Now, Republicans don't have as many elected officials as they did then, Mr. Hills said.
"Then you start to antagonize really good people in the donor base (and) you are setting yourself up for failure," he said.
Mr. Roe said it will be very difficult to maintain party operations without the large donors. Just bringing in small donations costs money, he said, whether that is through mail or digital operations.
While Mr. Roe said the strategy for the new leadership is not a winning one, it is not the end of the world for Republicans who want to win in 2024. Then, the GOP will be looking at competitive congressional seats, the open U.S. Senate seat and the Michigan House.
"I think sometimes folks overstate the role of the party," he said. "More than anything it is an accounting mechanism to move federal money to state. … It is a lot easier to organize when you have central organization. We are not going to have that."
But, he said, federal groups and donors will work directly with candidates and the House Republican Campaign Committee. The HRCC in the last cycle appeared to have a fractured relationship with the state party, anyway.
"You are just going to end up taking the MIGOP out of the chain of command," Mr. Roe said. "They are going to be sitting on the sidelines."
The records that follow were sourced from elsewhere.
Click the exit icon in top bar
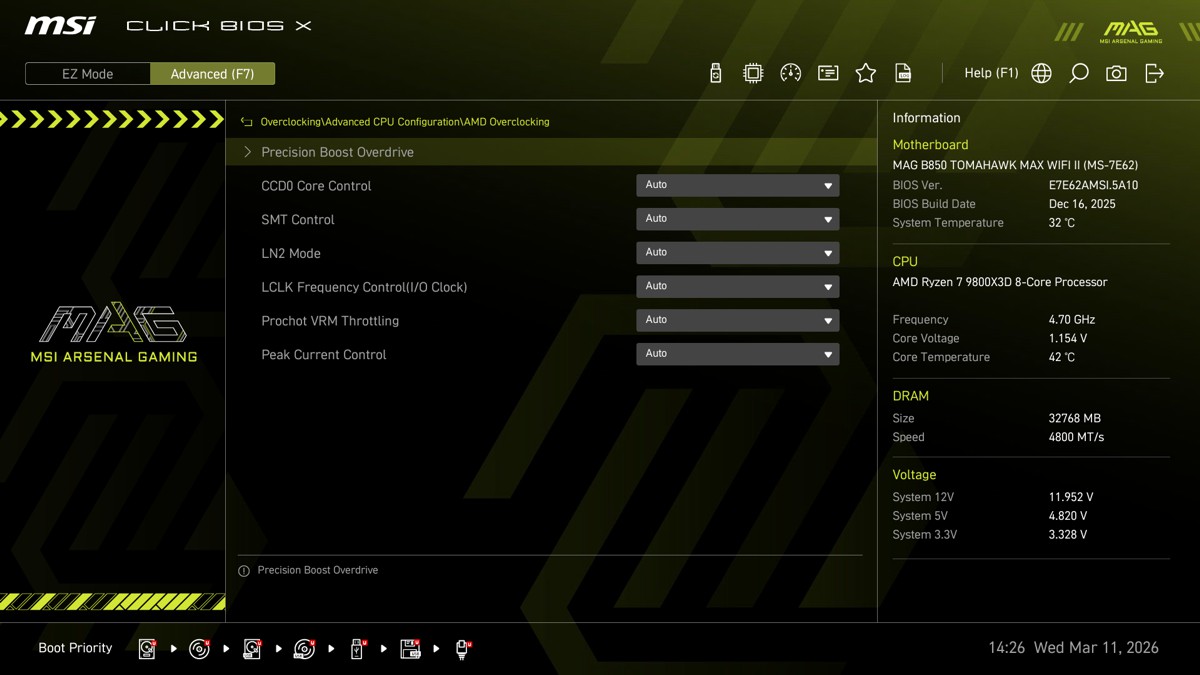1200x675 pixels. [1154, 73]
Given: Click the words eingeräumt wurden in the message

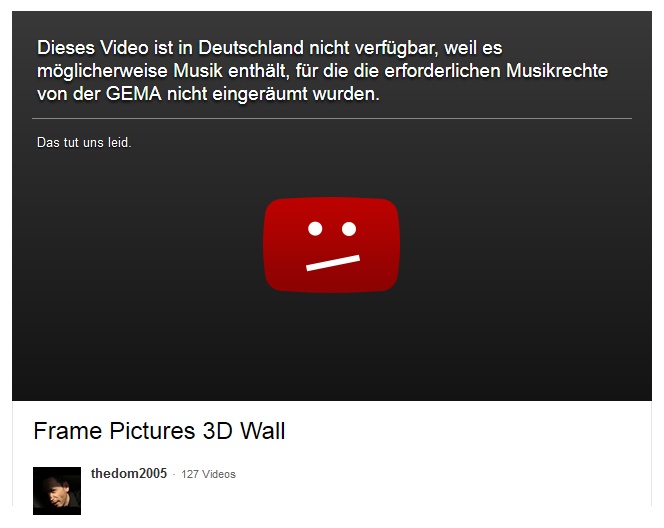Looking at the screenshot, I should pos(296,94).
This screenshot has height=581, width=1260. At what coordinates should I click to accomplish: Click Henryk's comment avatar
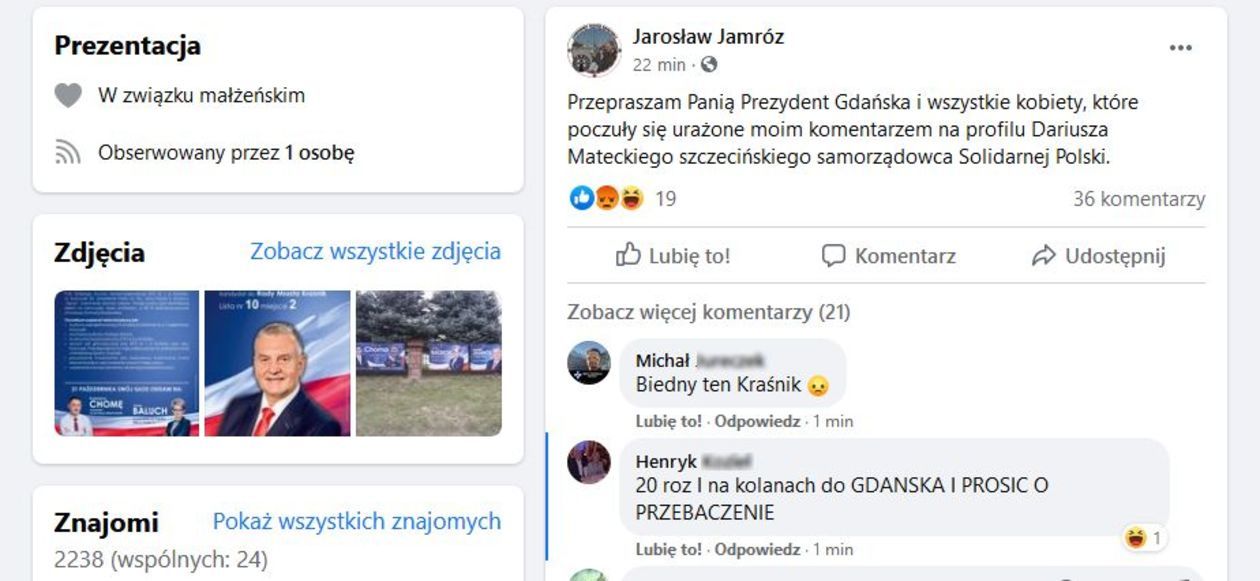coord(589,463)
Mr. Hills said, though, the state party does make a difference. They get a bulk-mail discount that saves money. Anything candidates are doing in their own operation that the MIGOP could do is a delegation of time and resources that could have been covered by the party.
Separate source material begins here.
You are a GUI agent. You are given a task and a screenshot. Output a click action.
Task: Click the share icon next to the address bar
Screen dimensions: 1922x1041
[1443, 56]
When he was chair, Mr. Hills said, former Attorney General Mike Cox won his first race by a little over 5,000 votes. Former U.S. Rep. Mike Rogers won a congressional race by a few hundred.
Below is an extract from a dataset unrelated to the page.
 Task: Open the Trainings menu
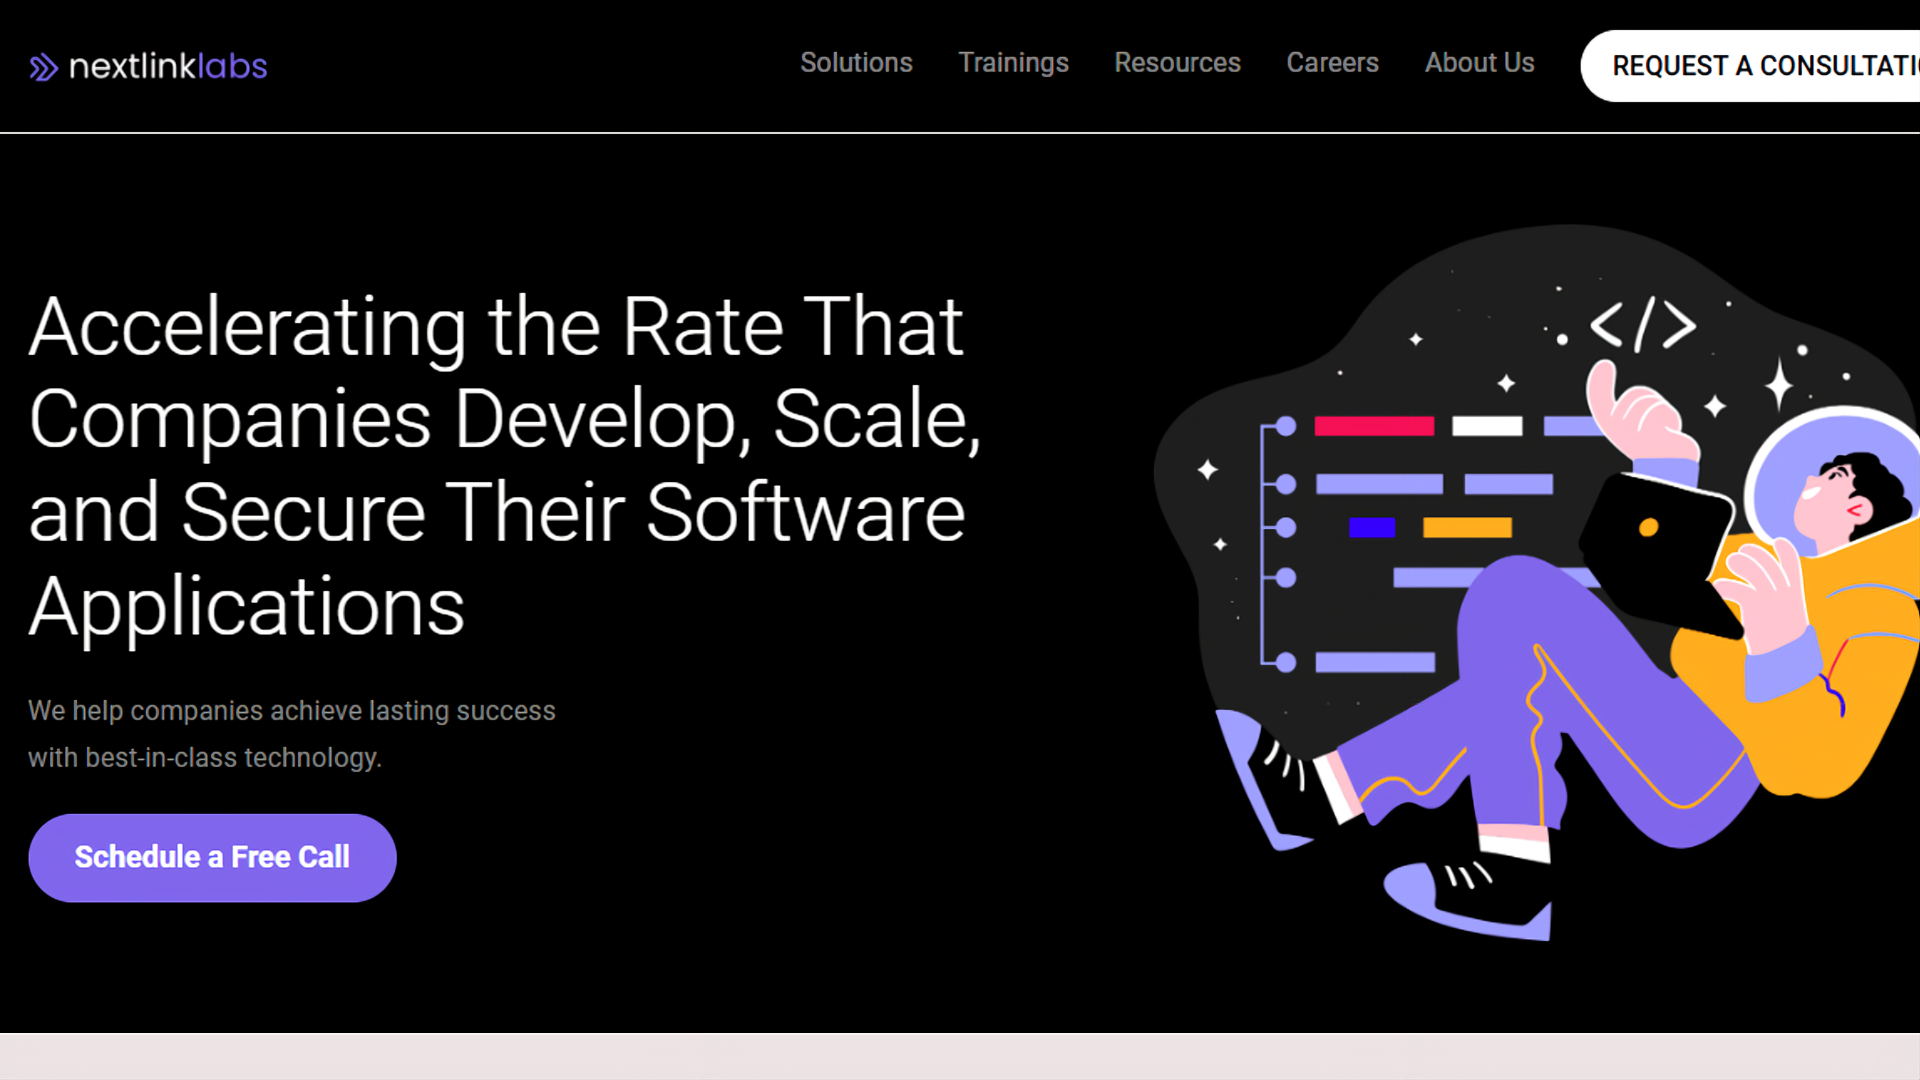[x=1013, y=63]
"On the margins, the party makes the difference," he said. "All sorts of things the party does are very hard and very expensive to duplicate."
He also said it puts Republicans at a competitive disadvantage with the Michigan Democratic Party led by "juggernaut" Lavora Barnes, Mr. Hills said.
Among the entities sources said traditional donors might use are the House Republican Campaign Committee, the Republican State Legislative Committee, the Michigan Freedom Fund, the Great Lakes Education Project, among others. One source said new groups are not needed but existing groups will need to do more.
This source also said other states have had to grapple with fringe elements taking control of state parties and Republicans working around them to win elections. This is just new for Michigan, this source said.
Another source said an interesting factor to watch is Republican National Committee Chair Ronna McDaniel, who still lives in Michigan and has made a point to look out for her home state in Republican politics. How Mrs. McDaniel interacts with Ms. Karamo and what she does to direct national support to Michigan – and what entities in Michigan – will be closely watched, this source said.
Moving forward, Mr. Hills said, Republicans need to accept Michigan is a purple state. To win, the GOP needs to put forward "commonsense conservatives," in the mold of former Attorney General Bill Schuette, former Governor Rick Snyder or former U.S. Rep. Peter Meijer.
He said getting a win in the U.S. Senate in 2024 would be key for the right of center Republicans in the state taking control of the party.
"I think it's possible to win," he said.
As to the future and wresting control of the party from the faction that elected Ms. Karamo – the culmination of a 12-year mission of what began as the tea party in the 2010 cycle – several sources said there are discussions but it's early and a daunting task. One source said it will be interesting to see how the newcomers who supplied the energy and votes to elect Ms. Karamo respond if the party withers and suffers major defeats in 2024.
The August 2024 primary will provide the next opportunity to elect new precinct delegates that make up the pool of potential state convention delegates to elect the party chair and nominate candidates for various offices like secretary of state, attorney general and the education boards as well as lieutenant governor. One source said it would take multiple elections for those disturbed at the party's current direction to reverse it.
"It's that far gone," this source said.
Zach Gorchow contributed to this report.